No Brasil, o Dia Nacional do Rádio é celebrado em 25 de setembro, data que homenageia o nascimento de Edgar Roquette-Pinto (1884–1954), considerado o pai da radiodifusão brasileira. A escolha foi oficializada pela Lei nº 15.101, de 13 de janeiro de 2025, sancionada sem vetos e publicada no Diário Oficial da União em 14 de janeiro do mesmo ano.
O rádio chegou oficialmente ao Brasil em 7 de setembro de 1922, durante as comemorações do Centenário da Independência. A transmissão da fala do presidente Epitácio Pessoa e da ópera O Guarani de Carlos Gomes foi realizada com equipamentos trazidos pela empresa norte-americana Westinghouse e marcou o nascimento do meio no país. Na época, poucas pessoas tinham receptores, e muitos acompanharam as transmissões em clubes ou espaços públicos.
Pouco depois, em 1923, foi fundada a Rádio Sociedade do Rio de Janeiro, por iniciativa de Edgar Roquette-Pinto e Henrique Morize. A emissora tinha caráter educativo e cultural, sem fins comerciais, e transmitia palestras científicas, aulas de literatura e música erudita. Roquette-Pinto acreditava que o rádio poderia ser “a escola dos que não têm escola”, utilizando-o como ferramenta de transformação social. Apesar do entusiasmo, o acesso era restrito, já que os aparelhos eram caros e o alcance das transmissões limitado.
A década de 1930 marcou a grande transformação do rádio. Com o decreto do governo de Getúlio Vargas em 1932, autorizando a propaganda comercial, o rádio passou a se financiar com publicidade e se tornou mais acessível. O veículo deixou de ser restrito à elite e passou a atingir um público muito maior, consolidando-se como meio de entretenimento popular. Surgiram as radionovelas, programas de auditório, humorísticos e musicais, impulsionando a carreira de artistas como Carmen Miranda, Francisco Alves e Ary Barroso.
Além do aspecto cultural, o rádio tornou-se ferramenta política estratégica. Durante o governo Vargas, o Departamento de Imprensa e Propaganda (DIP) controlava e orientava as mensagens transmitidas, e programas como os discursos presidenciais alcançavam diretamente a população, fortalecendo a imagem do presidente.

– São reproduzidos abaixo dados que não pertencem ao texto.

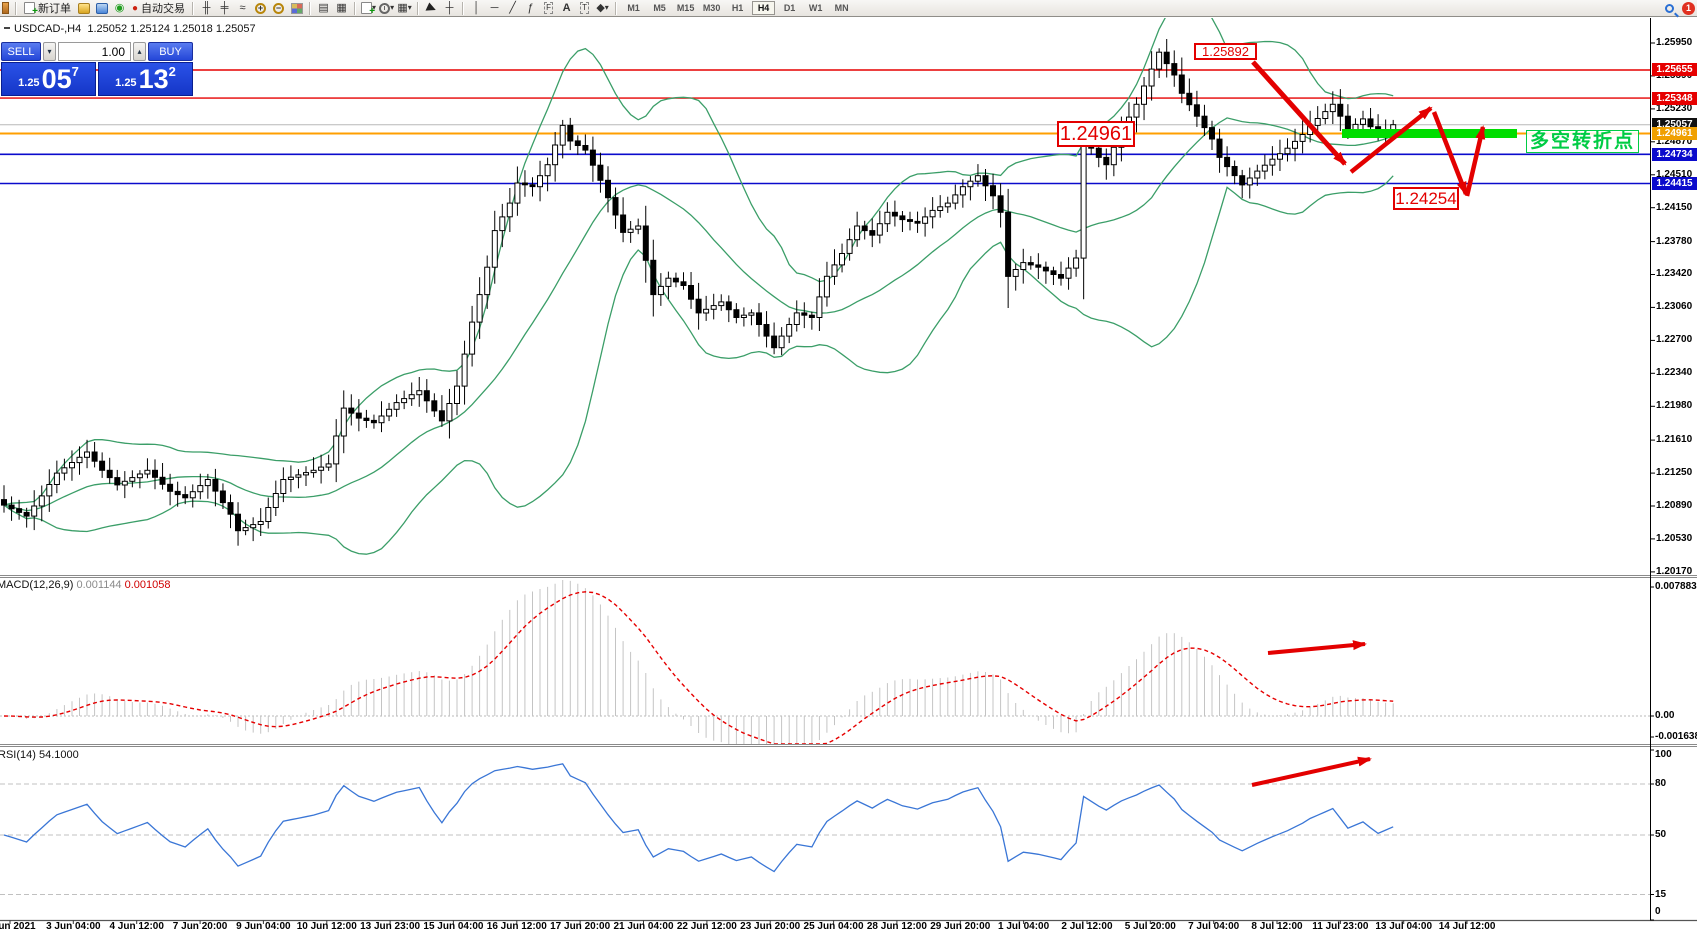  I want to click on text-icon: A, so click(566, 8).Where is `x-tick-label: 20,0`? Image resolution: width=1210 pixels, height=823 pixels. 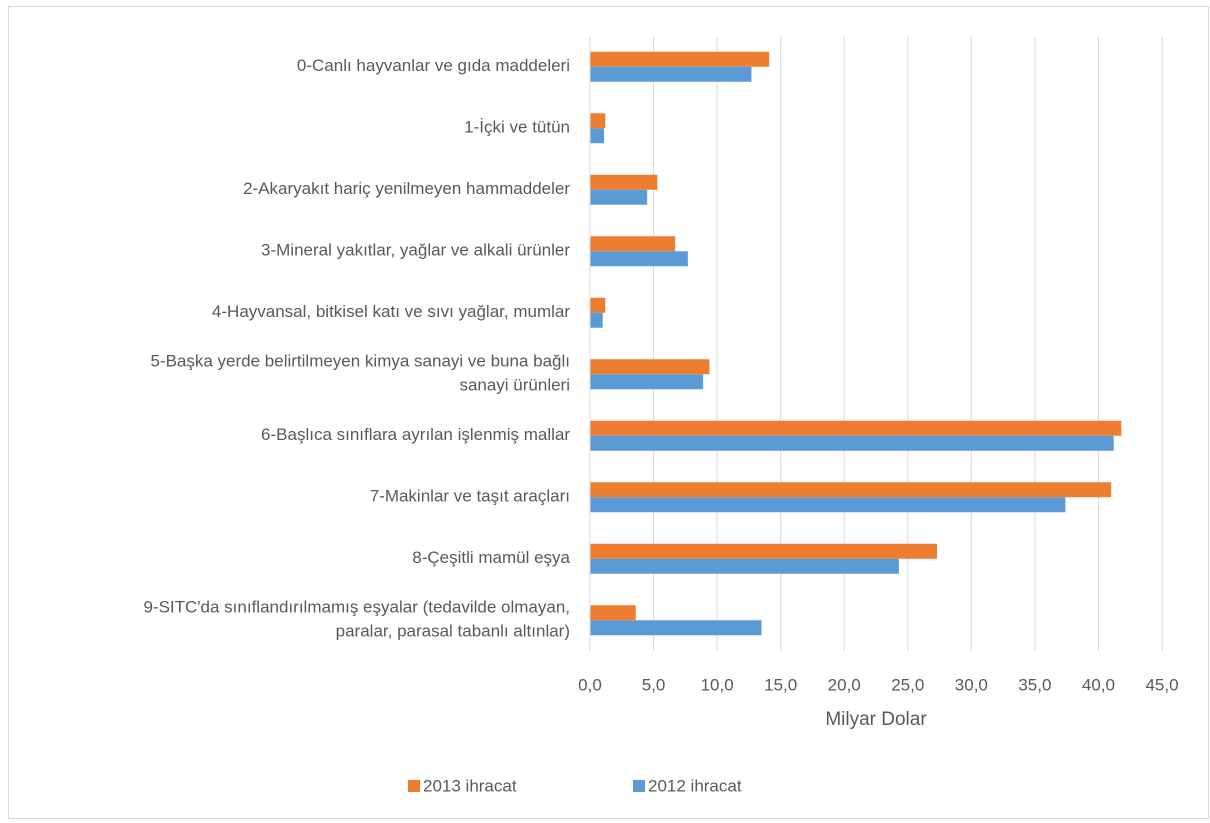
x-tick-label: 20,0 is located at coordinates (844, 684).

Entre as décadas de 1930 e 1950, o rádio viveu a chamada Era de Ouro, consolidando-se como o principal meio de comunicação e entretenimento do país. A programação se diversificou, incluindo novelas, programas de auditório, música popular e erudita, humor e esportes. O rádio tornou-se presença constante na vida dos brasileiros, tanto nas grandes cidades quanto em regiões mais remotas, sendo responsável por difundir cultura, gêneros musicais nacionais e o sentimento de identidade nacional. Essa fase também foi marcada pelo surgimento de grandes ídolos da música e do teatro radiofônico, que atingiram projeção nacional graças ao alcance do veículo.
O rádio brasileiro evoluiu de um instrumento educativo e elitizado para um meio de comunicação de massa, culturalmente relevante, comercialmente viável e politicamente estratégico, estabelecendo as bases para sua importância duradoura na sociedade brasileira. Mesmo com o surgimento da televisão e o avanço das mídias digitais, o rádio continua sendo um canal acessível, confiável e de grande alcance. Pesquisa da Kantar IBOPE Media aponta que o rádio alcança cerca de 83% da população brasileira. Além disso, a expansão do rádio digital e o crescimento dos podcasts demonstram sua capacidade de adaptação e renovação frente às novas tecnologias e formatos de consumo.
Roquette-Pinto
Nascido em 25 de setembro de 1884, no Rio de Janeiro, Edgar Roquette-Pinto formou-se em Medicina, mas destacou-se principalmente como antropólogo, educador e comunicador. Participou da Missão Rondon, em 1912, que percorreu regiões do interior do Brasil. Dessa experiência nasceu sua obra mais conhecida, Rondônia (1916), um estudo pioneiro sobre os povos indígenas e a realidade amazônica.
Entre 1926 e 1935, foi diretor do Museu Nacional, onde modernizou a instituição, estimulou pesquisas científicas e defendeu a preservação da memória e da cultura brasileiras. Em 1927, ingressou na Academia Brasileira de Letras, ocupando a cadeira nº 17, e reforçou sua produção intelectual com ensaios e estudos que transitavam entre ciência, cultura e educação.
Visionário, acreditava que a ciência e a educação deveriam ser acessíveis a todos. Foi responsável por introduzir o cinema educativo no país e deixou um legado de obras importantes, como Rondônia (1916), registro pioneiro sobre a vida indígena. Faleceu em 18 de outubro de 1954, sendo lembrado como um dos grandes intelectuais brasileiros e símbolo do compromisso entre ciência, cultura e educação.